When people hear about our device, the next question is usually the same:
Why add electronics and an app?
In sleep apnea, what matters is not what we think is happening, but what is actually happening, night after night. Electronic monitoring lets us see breathing patterns and how often events occur. That means we can diagnose accurately, tune the therapy for each patient, and prove with data that it is working.
It also gives clinicians something they have never really had with oral devices, which is continuous, objective feedback instead of guesswork. That is a big shift. Instead of relying on how a patient feels or remembers their sleep, we can show what really happened.
We have built an electronics platform that streams sleep data via Bluetooth to an app. That turns the device from a piece of hardware into part of the wider digital health ecosystem. At scale, that data becomes a strategic asset for larger health and technology companies. We now hold a patent for this, including in the US.
This is very deliberate. Digital health is one of the fastest-growing parts of healthcare. Globally, digital health is already a multi-hundred-billion dollar market and is expected to more than double over the next decade. Within that, remote monitoring of patients at home is growing rapidly, as health systems and insurers look for better outcomes at a lower cost.
In sleep medicine, we have already seen what this looks like. The big players have moved from selling just devices to building connected platforms. Their most valuable asset is not only the hardware, it is the continuous flow of real-world sleep data sitting behind it. That is what allows them to prove outcomes, keep patients engaged, and build long-term relationships with clinicians and payers.
BioAnalytics sits on that same strategic axis, but in an unserved part of the market (40% of all people with sleep apnea or $3 billion PA). We are taking an approved, well-understood treatment concept, adding high-quality monitoring, and doing it in a way that fits naturally into the digital health world. For a company with a strategic interest, that combination of device plus data is what creates value.
At the same time, there is a large market for a simpler version of the device without electronics, and I have spoken about that separately in my secondary markets update. That version opens up opportunities in areas like snoring and medical procedures, where price and simplicity matter more than data.

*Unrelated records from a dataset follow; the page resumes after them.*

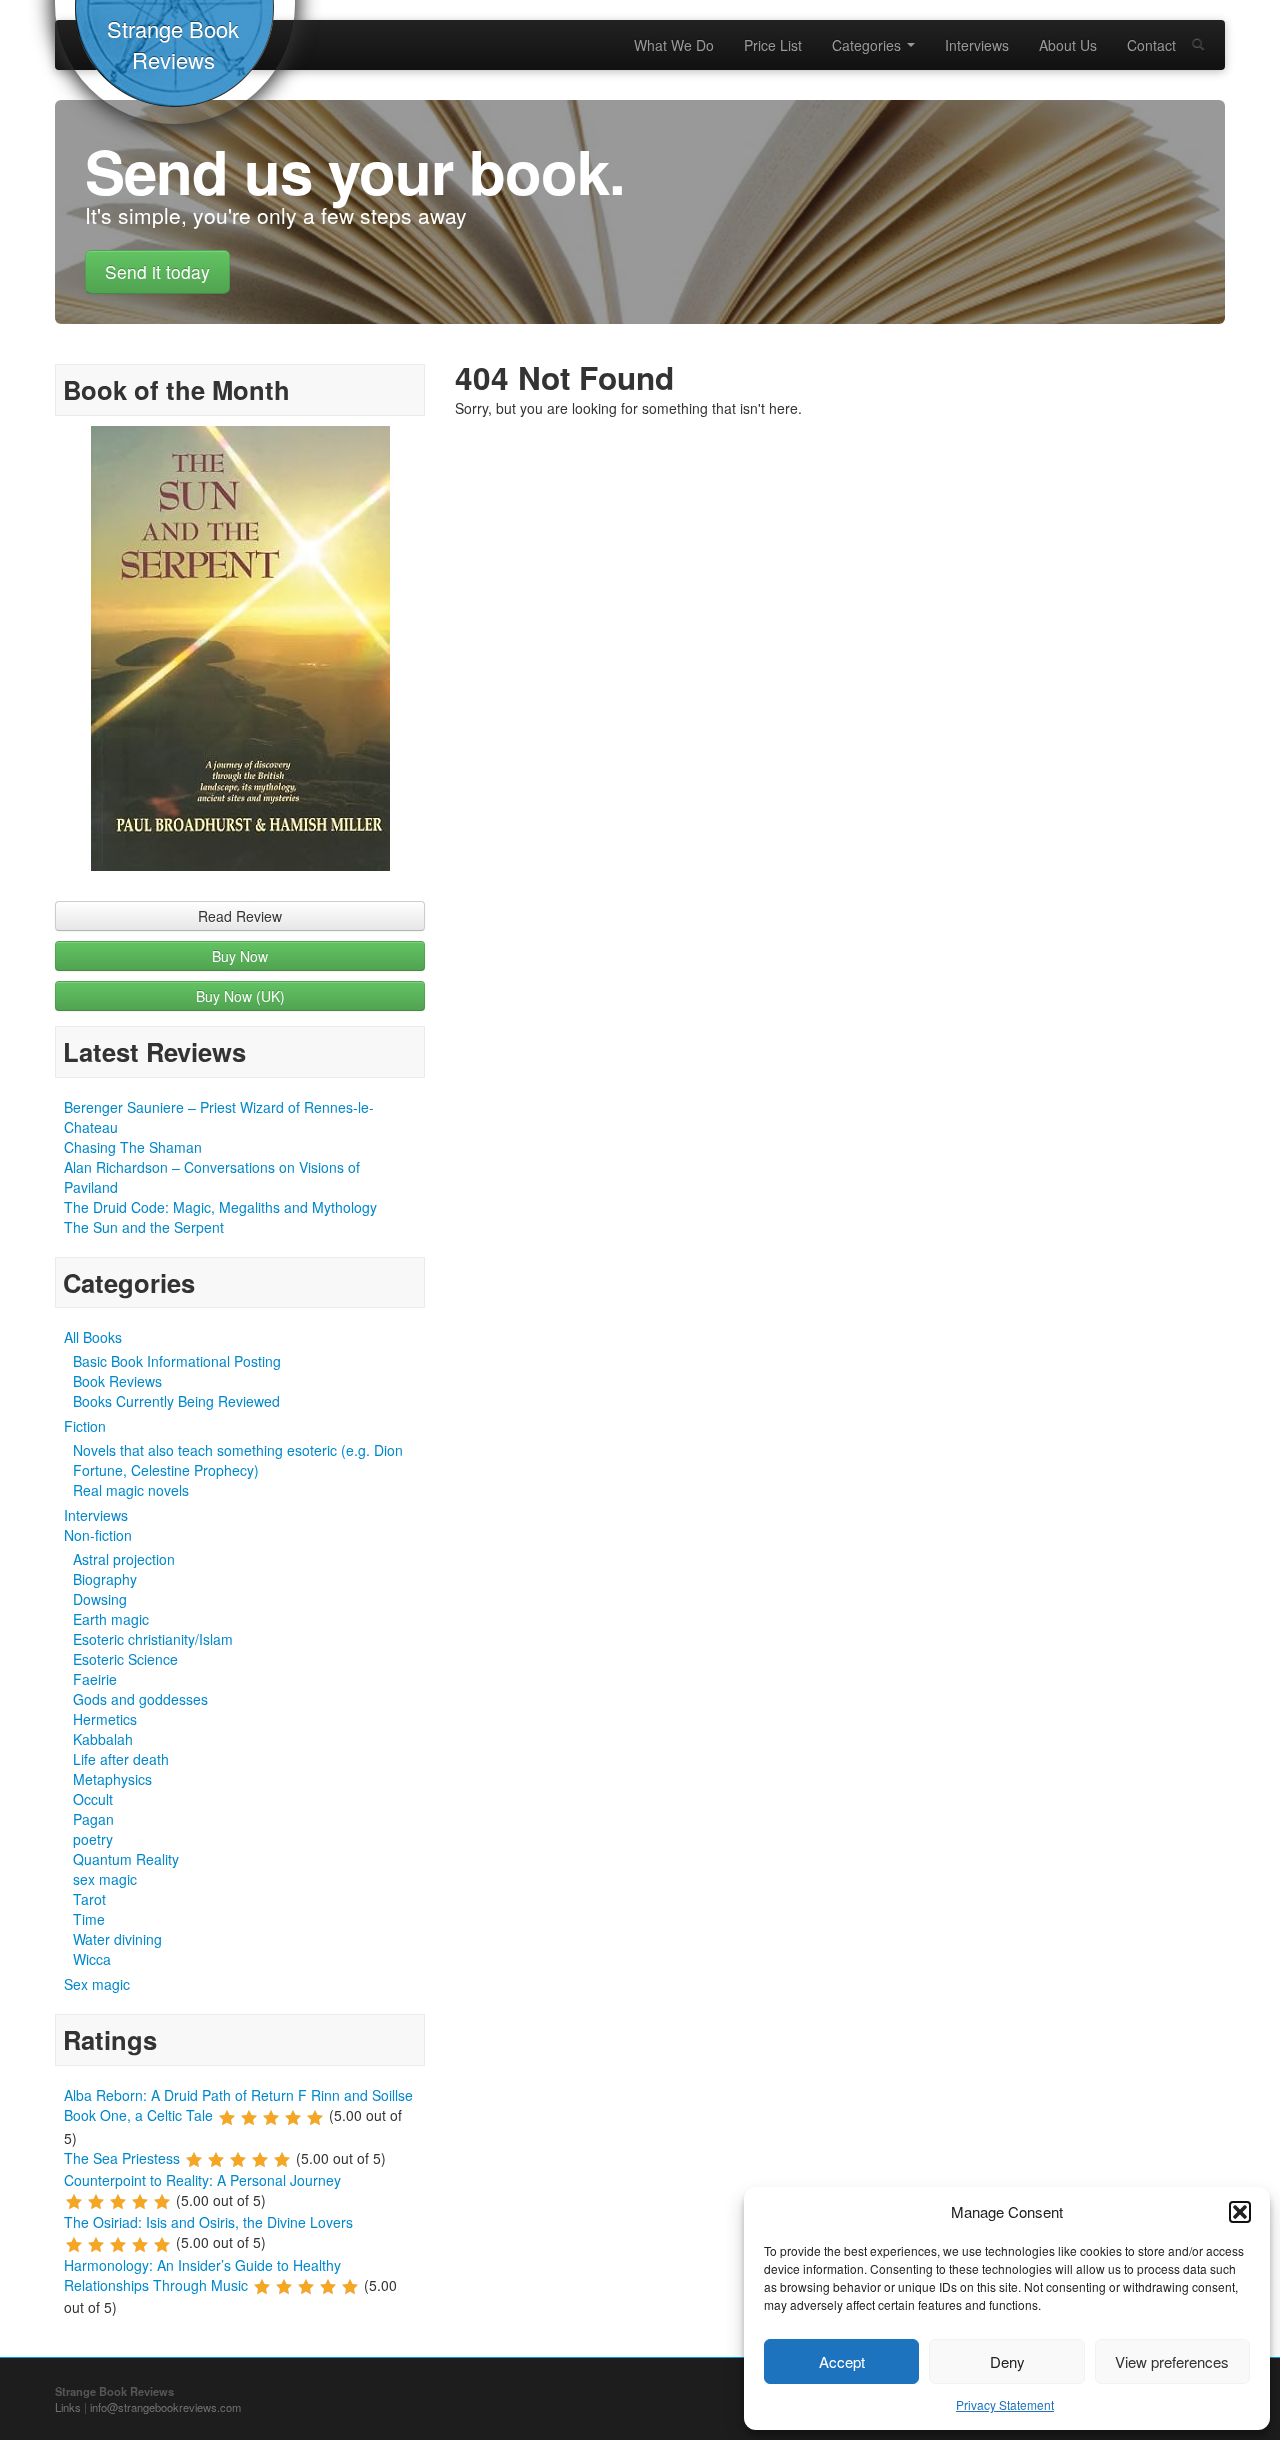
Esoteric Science (125, 1659)
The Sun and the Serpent (144, 1227)
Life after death (121, 1759)
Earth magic (111, 1619)
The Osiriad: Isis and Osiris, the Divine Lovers (208, 2222)
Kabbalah (103, 1739)
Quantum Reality (126, 1859)
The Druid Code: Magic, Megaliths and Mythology (220, 1207)
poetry (93, 1839)
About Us (1068, 45)
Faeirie (95, 1679)
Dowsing (100, 1599)
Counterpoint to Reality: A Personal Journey (202, 2180)
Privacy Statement (1005, 2404)
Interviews (977, 45)
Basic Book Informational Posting (177, 1361)
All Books (93, 1337)
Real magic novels (131, 1490)
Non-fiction (98, 1535)
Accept (842, 2361)
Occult (93, 1799)
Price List (773, 45)
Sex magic (97, 1984)
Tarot (89, 1899)
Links (68, 2407)
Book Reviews (117, 1381)
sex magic (105, 1879)
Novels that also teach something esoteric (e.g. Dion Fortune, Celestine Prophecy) (238, 1460)
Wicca (92, 1959)
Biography (105, 1579)
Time (89, 1919)
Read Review (240, 916)
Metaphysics (112, 1779)
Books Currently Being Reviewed (176, 1401)
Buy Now (240, 956)
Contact (1151, 45)
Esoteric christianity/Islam (153, 1639)
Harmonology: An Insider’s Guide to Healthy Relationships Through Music (202, 2275)
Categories (868, 45)
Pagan (93, 1819)
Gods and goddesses (140, 1699)
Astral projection (124, 1559)
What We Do (674, 45)
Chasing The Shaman (133, 1147)
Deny (1007, 2361)
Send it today (157, 271)
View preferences (1172, 2361)
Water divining (117, 1939)
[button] (1240, 2212)
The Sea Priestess (122, 2158)
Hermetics (105, 1719)
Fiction (85, 1426)
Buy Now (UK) (240, 996)
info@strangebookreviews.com (165, 2407)
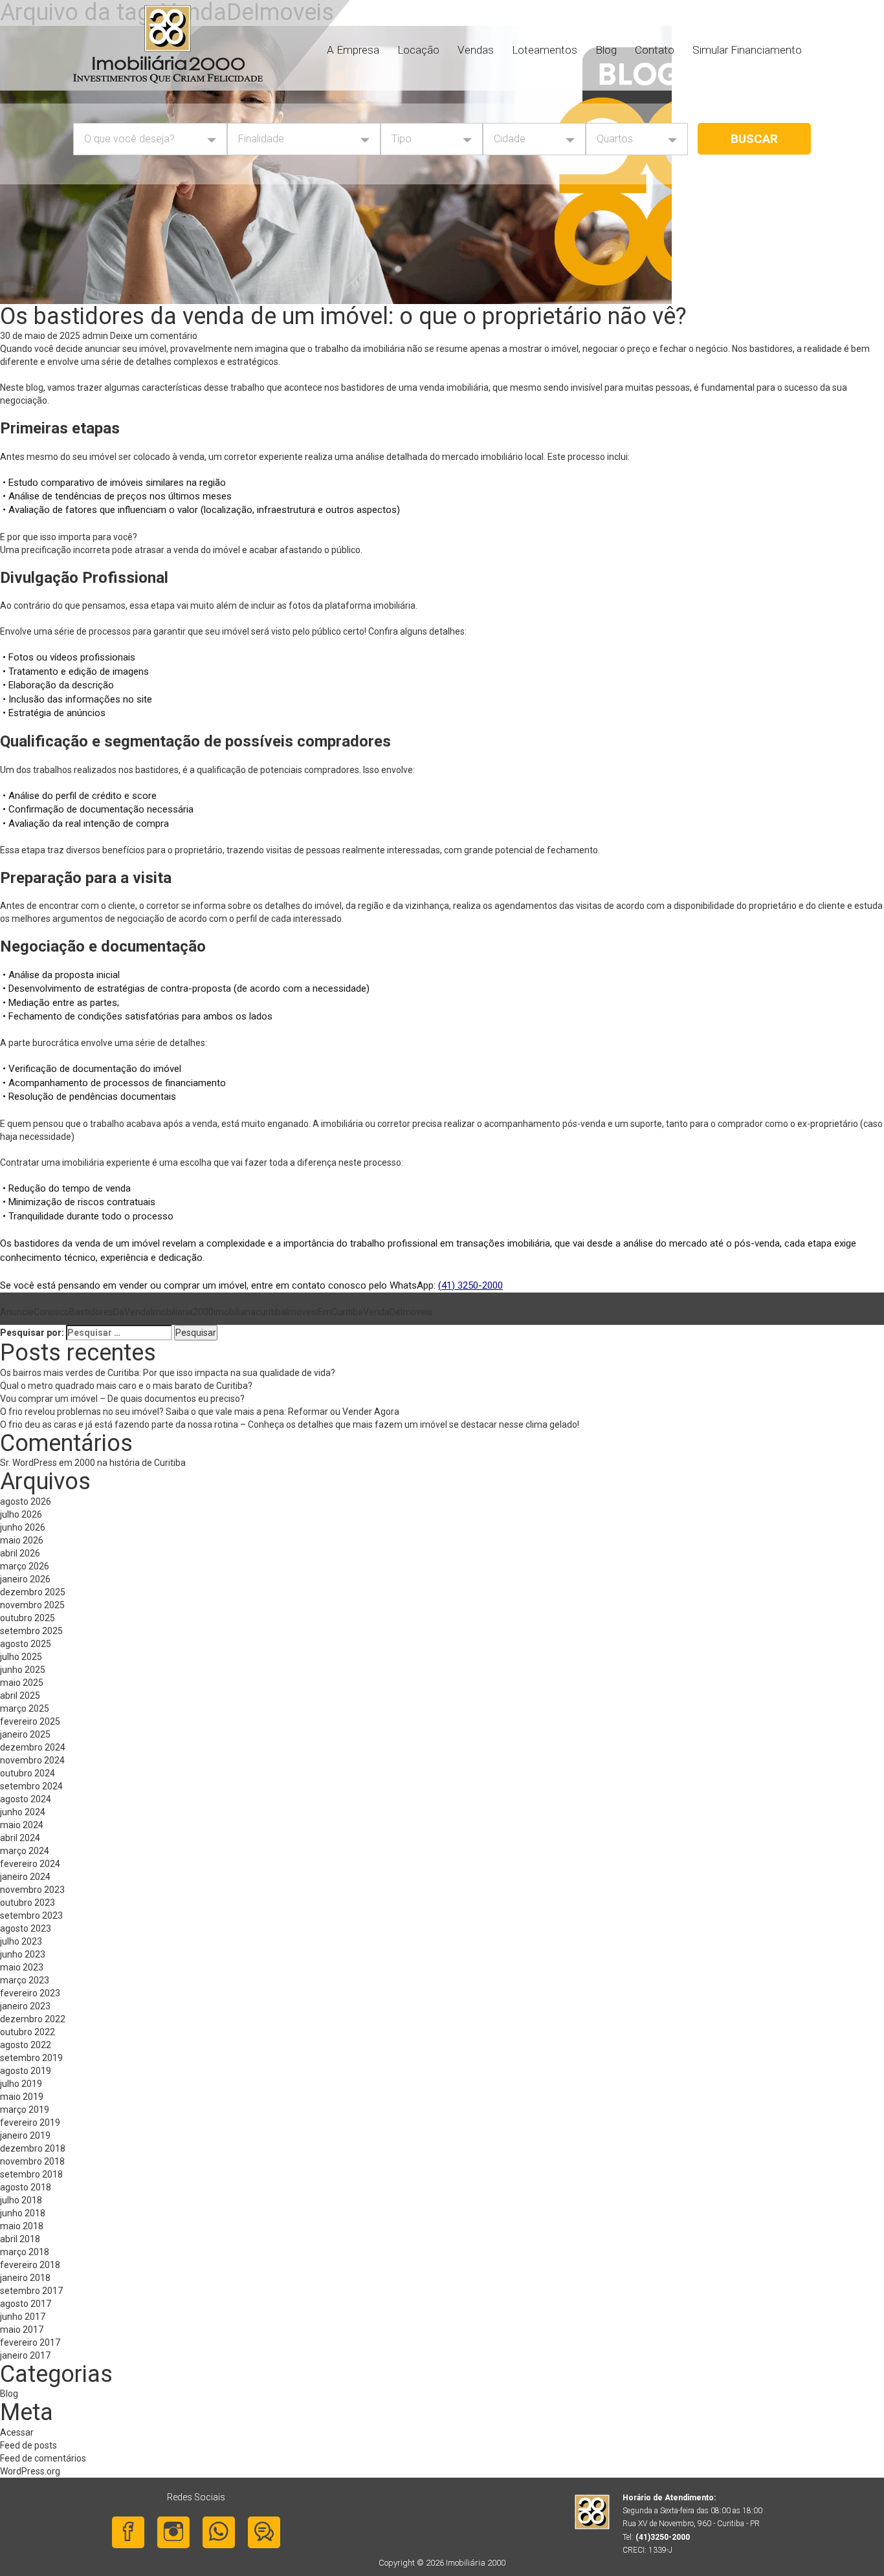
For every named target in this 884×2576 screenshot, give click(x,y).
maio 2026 (21, 1540)
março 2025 (24, 1708)
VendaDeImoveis (397, 1312)
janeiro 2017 (25, 2355)
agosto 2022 (25, 2045)
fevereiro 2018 (30, 2265)
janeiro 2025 (25, 1734)
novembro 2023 (32, 1889)
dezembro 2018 (32, 2148)
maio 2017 (21, 2329)
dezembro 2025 (32, 1592)
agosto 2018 (25, 2187)
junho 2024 (22, 1812)
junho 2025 (22, 1670)
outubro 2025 (27, 1618)
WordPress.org (30, 2471)
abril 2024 (20, 1838)
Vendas (476, 49)
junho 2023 (22, 1954)
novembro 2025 (32, 1605)
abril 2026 (20, 1553)
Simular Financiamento (747, 49)
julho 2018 (21, 2200)
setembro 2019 (31, 2058)
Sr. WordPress (28, 1462)
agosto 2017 (25, 2303)
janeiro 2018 (25, 2278)
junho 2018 (22, 2213)
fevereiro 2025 (30, 1721)
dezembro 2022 (32, 2019)
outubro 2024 (27, 1773)
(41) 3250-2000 (470, 1285)
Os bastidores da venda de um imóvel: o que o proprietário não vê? (346, 316)
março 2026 (24, 1566)
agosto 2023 (25, 1928)
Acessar (17, 2432)
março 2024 (24, 1851)
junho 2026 (22, 1527)
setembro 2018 (31, 2174)
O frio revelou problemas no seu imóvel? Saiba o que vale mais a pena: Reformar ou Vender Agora (199, 1411)
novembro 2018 (32, 2161)
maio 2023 (21, 1967)
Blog (606, 49)
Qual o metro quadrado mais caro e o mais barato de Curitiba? (127, 1386)
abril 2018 (20, 2239)
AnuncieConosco (34, 1312)
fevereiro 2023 (30, 1993)
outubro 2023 (27, 1902)
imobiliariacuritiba (250, 1312)
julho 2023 (21, 1941)
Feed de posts (28, 2445)
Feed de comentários (43, 2458)
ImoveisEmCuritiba (324, 1312)
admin (95, 336)
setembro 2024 (31, 1786)
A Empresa (353, 49)
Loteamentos (544, 49)
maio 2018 (21, 2226)
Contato (654, 49)
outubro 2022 (27, 2032)
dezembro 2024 (32, 1747)
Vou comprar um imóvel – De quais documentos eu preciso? (123, 1398)
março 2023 (24, 1980)
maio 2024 (21, 1825)
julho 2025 (21, 1657)
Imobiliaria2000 (182, 1312)
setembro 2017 (31, 2291)
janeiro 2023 (25, 2006)
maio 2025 (21, 1682)
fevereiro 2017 (30, 2342)
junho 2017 (22, 2316)
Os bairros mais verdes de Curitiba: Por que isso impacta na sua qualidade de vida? (174, 1373)
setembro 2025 (31, 1631)
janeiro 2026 (25, 1579)
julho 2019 (21, 2084)
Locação (418, 49)
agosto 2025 (25, 1644)
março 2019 (24, 2109)
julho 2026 (21, 1514)
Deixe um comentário (153, 336)
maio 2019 (21, 2096)
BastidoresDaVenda (110, 1312)
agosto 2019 (25, 2071)
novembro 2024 (32, 1760)
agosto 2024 (25, 1799)
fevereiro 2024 (30, 1864)
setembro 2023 (31, 1915)
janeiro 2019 (25, 2135)
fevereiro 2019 (30, 2122)
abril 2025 (20, 1695)
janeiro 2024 (25, 1877)
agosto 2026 (25, 1501)
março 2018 (24, 2252)
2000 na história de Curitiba (130, 1462)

So from an investor’s perspective, the electronics are not a gadget we bolted on at the end. They are central to the clinical value, they are central to how we differentiate, and they are central to how we fit into the broader digital health and medtech landscape.
That is why we invested in building an electronics platform, why we protected it with a patent (one of five), and why we see it as central to creating value for shareholders through the right strategic partner.